Full text justification does not work well on web pages for two main reasons:
the way we actually read text when we're viewing it on screen
the way browsers handle text justification
Text is more difficult to read on screen than it is in hard print because of differences in monitor resolution. Furthermore, even though it is not obvious to most internet users, the image on the screen is not totally static; in fact, it is constantly being refreshed. Different types of formatting that include inconsistent spacing may make it difficult to read words, phrases and paragraphs.
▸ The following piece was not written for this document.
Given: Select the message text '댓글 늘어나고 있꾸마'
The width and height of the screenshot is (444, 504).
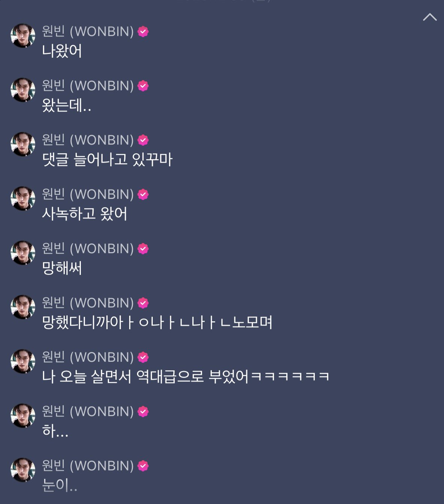Looking at the screenshot, I should click(x=107, y=160).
Internet browsers such as Firefox, Internet Explorer, Safari are not very good at handling justification and displaying justified text (and each browser’s display may differ), and your website visitor is likely to be presented with text and spaces between words which varies a great deal. In printed text, justification tends to result in a more subtle variation in spacing. The extreme variation in the spacing online makes the text more difficult to read - instead of the eye being able to move smoothly from one word to the next, it has to move in "fits and starts," searching for and jumping to the start of each word.
You would be hard pressed to find a major website that utilizes full text justification because of the usability issues it raises. The New York Times, CNN and the website for the Supreme Court of the United States are perfect examples. So while the edges of your text blocks may not be perfectly neat, avoiding justification will ensure that all website visitors able to read and comprehend the information on your site.